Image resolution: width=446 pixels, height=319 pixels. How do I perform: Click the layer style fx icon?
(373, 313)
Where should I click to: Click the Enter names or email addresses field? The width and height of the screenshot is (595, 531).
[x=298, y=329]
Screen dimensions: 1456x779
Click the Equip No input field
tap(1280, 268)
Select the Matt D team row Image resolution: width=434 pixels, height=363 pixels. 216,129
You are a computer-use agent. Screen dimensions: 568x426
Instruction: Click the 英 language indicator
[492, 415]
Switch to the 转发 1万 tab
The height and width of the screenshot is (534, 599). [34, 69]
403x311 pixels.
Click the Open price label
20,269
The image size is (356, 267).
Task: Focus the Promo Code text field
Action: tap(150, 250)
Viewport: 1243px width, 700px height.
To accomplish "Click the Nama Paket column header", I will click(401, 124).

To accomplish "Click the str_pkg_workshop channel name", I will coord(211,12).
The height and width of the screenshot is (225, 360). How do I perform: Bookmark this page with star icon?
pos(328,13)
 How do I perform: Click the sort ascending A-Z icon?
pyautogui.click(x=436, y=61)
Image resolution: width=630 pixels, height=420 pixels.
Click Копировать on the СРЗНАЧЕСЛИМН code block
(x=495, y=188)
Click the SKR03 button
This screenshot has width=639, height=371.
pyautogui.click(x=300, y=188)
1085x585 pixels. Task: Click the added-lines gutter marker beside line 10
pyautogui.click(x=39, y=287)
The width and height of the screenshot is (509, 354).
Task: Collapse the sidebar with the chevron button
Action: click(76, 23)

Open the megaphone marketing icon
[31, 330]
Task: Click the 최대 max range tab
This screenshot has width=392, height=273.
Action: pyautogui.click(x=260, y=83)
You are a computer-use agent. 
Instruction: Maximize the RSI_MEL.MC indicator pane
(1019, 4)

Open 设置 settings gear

-------

- [Activity]: The answer must be a single number: how many lines above contain "will".

- [Written answer]: 2